Leong unfurls a banner and pegs it to a washing line that runs the width of the studio. It resembles a medieval tapestry with several stories told in a canopy of images. He says it took six people a week to make. Like most of their prints, it began with a sheet of medium-density fibreboard. Leong, Manjat and others sketched out an image in negative, then scratched and gouged it out. Using a roller, they applied a film of newspaper ink over the surface before pressing the banner against it.
There's a butchered water buffalo face in the centre of the image; its eyes, ears, tongue and nose plastered onto a tree stump.
"This was a traditional way of making an agreement," explains Manjat. "The parts of the buffalo represent the senses that bear witness to the agreement." He's referring specifically to a deal that allowed the Dusun tribe to relocate after its paddy fields had been poisoned by slurry leaked by the Mamut Copper Mine, in 1975, just one of several totemic tales portrayed. The miners, depicted with dollar signs in their eyes, approach placard-waving farmers while poisonous waste oozes down the hills.
News of the collective and its confrontational art soon spread from Ranau over Borneo's hills and beyond.
"I don't know how we got famous," says Manjat. "It happened spontaneously."
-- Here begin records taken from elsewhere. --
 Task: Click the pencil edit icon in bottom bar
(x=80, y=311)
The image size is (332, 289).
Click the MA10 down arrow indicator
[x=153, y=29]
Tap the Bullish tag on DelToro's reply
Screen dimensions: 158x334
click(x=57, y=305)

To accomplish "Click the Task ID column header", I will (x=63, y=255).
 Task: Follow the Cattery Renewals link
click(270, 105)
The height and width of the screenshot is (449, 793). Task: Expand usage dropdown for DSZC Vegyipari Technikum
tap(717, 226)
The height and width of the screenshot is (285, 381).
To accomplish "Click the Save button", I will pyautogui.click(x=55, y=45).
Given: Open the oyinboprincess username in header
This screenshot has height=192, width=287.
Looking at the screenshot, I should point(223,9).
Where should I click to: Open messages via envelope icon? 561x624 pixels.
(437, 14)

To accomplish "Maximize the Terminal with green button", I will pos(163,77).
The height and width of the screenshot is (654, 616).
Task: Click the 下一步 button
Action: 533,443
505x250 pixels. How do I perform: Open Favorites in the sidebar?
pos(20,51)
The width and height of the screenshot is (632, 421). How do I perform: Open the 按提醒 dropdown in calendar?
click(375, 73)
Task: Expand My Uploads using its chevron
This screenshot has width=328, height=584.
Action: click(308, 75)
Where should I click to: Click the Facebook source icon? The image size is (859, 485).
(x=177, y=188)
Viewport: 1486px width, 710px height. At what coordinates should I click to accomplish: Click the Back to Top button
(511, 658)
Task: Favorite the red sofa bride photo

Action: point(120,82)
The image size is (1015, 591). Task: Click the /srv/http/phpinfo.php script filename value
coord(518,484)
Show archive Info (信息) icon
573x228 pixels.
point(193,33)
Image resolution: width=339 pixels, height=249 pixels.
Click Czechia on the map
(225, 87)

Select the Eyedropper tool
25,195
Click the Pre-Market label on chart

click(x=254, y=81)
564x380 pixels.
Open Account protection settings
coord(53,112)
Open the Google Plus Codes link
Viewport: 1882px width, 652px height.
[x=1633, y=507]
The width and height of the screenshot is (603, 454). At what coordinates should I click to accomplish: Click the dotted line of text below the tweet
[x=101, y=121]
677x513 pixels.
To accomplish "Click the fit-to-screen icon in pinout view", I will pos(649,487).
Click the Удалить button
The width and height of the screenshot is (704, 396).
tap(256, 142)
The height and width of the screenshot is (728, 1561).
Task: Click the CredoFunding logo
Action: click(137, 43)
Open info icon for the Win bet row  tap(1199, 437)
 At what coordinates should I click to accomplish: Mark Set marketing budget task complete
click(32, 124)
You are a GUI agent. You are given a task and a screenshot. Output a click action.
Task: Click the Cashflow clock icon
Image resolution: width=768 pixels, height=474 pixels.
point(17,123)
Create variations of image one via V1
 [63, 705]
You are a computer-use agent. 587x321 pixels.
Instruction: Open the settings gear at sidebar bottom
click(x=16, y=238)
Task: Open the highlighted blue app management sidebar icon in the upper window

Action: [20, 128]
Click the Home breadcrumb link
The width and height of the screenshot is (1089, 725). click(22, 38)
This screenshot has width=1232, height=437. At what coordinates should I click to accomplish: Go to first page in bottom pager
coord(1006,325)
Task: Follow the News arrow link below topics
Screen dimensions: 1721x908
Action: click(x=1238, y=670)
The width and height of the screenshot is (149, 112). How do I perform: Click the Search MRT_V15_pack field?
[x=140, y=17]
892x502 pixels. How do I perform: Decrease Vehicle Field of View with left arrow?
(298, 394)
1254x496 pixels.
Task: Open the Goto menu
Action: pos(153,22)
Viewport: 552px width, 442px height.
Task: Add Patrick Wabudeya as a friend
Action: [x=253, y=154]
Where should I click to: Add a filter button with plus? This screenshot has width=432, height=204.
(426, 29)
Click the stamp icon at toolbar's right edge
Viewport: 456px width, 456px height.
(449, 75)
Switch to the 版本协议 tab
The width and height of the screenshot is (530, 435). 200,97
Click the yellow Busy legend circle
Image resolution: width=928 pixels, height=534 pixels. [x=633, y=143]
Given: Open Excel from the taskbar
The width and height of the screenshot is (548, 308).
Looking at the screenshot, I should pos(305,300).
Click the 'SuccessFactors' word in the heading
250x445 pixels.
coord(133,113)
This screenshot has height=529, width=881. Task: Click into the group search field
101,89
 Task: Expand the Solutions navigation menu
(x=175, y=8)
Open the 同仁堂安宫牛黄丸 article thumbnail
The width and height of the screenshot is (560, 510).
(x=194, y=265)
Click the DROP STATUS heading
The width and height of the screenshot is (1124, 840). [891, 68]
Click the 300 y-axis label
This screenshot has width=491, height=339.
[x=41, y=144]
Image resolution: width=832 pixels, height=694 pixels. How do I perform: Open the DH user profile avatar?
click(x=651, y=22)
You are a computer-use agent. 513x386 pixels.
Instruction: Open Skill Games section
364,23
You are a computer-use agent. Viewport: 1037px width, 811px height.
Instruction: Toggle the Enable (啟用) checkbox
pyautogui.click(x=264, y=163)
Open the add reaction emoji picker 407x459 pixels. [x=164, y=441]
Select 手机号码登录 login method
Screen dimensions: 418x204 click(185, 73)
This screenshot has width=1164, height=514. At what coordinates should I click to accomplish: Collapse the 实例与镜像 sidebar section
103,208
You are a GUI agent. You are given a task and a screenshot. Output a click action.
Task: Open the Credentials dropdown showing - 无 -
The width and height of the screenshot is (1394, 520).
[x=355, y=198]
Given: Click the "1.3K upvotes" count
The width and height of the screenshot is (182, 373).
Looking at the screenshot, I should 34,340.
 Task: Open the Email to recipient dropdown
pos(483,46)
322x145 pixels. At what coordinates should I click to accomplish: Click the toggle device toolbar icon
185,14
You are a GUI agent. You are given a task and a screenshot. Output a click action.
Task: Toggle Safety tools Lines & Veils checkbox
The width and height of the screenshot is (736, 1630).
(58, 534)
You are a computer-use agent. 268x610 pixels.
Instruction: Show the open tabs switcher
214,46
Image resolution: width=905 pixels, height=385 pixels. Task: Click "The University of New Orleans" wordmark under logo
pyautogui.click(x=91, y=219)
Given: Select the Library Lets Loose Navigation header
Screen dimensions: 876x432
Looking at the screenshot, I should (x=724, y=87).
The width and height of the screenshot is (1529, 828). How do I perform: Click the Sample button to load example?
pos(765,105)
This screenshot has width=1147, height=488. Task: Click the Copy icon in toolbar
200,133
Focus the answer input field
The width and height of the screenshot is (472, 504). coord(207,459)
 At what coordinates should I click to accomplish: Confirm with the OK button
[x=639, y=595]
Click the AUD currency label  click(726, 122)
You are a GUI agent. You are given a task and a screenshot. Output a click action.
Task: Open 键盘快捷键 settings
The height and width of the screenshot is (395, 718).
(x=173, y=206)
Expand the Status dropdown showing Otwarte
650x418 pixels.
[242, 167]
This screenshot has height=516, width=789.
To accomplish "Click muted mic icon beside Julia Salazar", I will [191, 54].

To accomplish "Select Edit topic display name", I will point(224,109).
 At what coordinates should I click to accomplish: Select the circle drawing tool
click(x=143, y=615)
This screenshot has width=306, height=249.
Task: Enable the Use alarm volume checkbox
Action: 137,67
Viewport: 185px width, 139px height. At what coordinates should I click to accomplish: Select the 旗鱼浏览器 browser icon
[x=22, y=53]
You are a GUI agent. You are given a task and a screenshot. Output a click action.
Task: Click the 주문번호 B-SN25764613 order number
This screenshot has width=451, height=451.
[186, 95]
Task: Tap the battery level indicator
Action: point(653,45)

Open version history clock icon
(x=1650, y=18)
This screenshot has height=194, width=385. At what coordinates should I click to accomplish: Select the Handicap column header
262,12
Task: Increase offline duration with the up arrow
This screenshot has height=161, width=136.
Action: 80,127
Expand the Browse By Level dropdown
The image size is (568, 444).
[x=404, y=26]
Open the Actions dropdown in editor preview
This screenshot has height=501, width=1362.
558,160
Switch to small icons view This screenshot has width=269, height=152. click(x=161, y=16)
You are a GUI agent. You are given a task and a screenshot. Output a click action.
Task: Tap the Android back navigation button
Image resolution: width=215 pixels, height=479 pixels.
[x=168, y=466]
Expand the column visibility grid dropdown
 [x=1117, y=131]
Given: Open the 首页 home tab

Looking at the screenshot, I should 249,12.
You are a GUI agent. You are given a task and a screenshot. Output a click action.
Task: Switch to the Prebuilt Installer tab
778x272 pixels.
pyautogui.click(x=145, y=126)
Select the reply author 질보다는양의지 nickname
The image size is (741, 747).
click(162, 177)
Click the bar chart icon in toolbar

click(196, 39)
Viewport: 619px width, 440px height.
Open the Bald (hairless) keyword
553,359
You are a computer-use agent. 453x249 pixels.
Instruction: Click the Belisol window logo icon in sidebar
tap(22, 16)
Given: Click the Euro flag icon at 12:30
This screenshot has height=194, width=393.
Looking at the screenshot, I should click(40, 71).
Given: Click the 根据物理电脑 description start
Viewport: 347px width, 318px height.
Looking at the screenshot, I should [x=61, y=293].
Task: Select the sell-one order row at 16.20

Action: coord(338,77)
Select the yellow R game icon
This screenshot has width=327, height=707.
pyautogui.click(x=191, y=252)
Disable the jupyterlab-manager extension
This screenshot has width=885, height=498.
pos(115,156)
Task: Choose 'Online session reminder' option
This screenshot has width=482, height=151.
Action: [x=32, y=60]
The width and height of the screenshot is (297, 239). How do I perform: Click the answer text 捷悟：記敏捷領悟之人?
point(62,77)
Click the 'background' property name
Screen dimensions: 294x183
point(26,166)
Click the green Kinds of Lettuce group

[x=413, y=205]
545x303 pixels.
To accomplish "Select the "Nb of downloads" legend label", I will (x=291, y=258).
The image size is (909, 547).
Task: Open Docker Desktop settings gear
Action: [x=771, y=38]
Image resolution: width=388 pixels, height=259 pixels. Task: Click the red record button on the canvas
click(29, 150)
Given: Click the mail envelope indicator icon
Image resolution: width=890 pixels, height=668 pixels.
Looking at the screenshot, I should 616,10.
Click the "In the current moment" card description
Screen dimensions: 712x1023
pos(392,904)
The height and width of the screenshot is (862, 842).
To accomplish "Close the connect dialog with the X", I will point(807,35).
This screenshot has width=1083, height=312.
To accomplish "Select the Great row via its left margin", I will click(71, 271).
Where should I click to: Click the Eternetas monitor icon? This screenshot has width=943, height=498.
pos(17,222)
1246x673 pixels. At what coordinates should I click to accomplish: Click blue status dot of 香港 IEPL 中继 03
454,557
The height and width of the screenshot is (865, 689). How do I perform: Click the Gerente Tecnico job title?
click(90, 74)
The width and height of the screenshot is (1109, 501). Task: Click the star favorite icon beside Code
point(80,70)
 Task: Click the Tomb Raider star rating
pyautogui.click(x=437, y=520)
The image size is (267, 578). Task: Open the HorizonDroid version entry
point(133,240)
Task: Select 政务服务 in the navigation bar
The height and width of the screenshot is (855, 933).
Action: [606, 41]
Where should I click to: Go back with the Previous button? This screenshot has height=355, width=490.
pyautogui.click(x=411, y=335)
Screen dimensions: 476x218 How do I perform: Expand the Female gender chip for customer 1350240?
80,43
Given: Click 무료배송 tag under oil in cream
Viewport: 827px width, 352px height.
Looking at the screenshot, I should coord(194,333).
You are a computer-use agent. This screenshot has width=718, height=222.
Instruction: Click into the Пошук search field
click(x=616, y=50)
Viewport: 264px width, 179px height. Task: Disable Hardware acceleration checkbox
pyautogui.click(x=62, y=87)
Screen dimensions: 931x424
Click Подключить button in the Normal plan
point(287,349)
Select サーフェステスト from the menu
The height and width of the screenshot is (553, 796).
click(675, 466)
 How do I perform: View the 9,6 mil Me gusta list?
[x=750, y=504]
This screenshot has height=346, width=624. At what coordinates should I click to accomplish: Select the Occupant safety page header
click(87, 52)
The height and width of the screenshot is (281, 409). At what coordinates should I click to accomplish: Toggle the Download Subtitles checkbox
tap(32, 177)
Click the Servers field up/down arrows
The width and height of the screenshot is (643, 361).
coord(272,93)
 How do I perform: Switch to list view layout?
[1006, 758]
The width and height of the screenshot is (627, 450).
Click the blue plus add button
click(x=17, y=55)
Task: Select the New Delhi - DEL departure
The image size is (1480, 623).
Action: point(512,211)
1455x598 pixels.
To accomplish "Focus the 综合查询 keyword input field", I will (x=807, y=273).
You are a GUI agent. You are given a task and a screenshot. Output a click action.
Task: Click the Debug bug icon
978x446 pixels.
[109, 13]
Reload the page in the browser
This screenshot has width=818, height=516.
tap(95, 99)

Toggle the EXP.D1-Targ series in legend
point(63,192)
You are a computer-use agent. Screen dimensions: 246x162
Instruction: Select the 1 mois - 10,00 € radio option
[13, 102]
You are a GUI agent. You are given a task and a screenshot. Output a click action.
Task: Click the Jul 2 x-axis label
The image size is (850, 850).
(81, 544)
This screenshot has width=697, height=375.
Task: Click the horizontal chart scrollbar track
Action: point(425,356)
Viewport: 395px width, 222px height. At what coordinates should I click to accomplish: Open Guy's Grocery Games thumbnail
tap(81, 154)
Pangrok has now exhibited in major galleries all over Malaysia and is planning a third exhibition in Tokyo this year, following last year's show, "From the foot of Mt Kinabalu to the foot of Mt Fuji."
Its growing popularity caught the eye of Malaysian oil firm Petronas, which asked the group to paint a mural in the state capital, Kota Kinabalu, as part of the corporate giant's sponsorship of Malaysia Day, last year.
"They wanted us because we have a name and people know who we are," says Manjat. Petronas told Pangrok to name its price but the collective declined.
"They wanted us to remove our message [and not be political]," says Manjat. "Which is the whole reason we do the art. From the beginning, we were all about spreading the message. We needed to because we don't have media for local people here."
He points to a large poster of a raging orangutan surrounded by tree stumps. "This land is mine!" it says. The irony here is that the orangutan's rage has come too late, the surrounding trees having all been reduced to stumps. Has Pangrok come too late?
"Sure," says Manjat, "they've cut down most of the forest and turned it into palm oil plantations." But as long as there is forest left to protect, he says, Pangrok will attempt to do so.
"It's still going on right now," he says. "The big companies try to trick the villagers into [letting them use] their land to plant palm trees; that's why Malaysia is one of the biggest palm oil exporters in the world.
"We are interested in showing the real situation in Borneo," Manjat continues. He searches for an example. "Like the people losing land to the Kaiduan Dam."
The dam, which the local government says is needed to secure water supplies up to 2030, is set to inundate several Dusun villages, displacing 2,000 people. Pangrok has stood with the rice farmers in the fields their ancestors regarded as holy and marched against the plan. Whether in English or Bahasa Malaysia their prints are emphatic: "No dam!"
"They have not even offered compensation to the people," says Leong.
He yawns. It's evening and time to coax the kittens out of my shoes. The rest of the gang, mottled with tattoos and black band T-shirts, are gathered in the front porch playing guitar and singing. Empty soy milk cans litter a table.
"I don't think the government cares about the people," says Leong. "But the art makes them listen."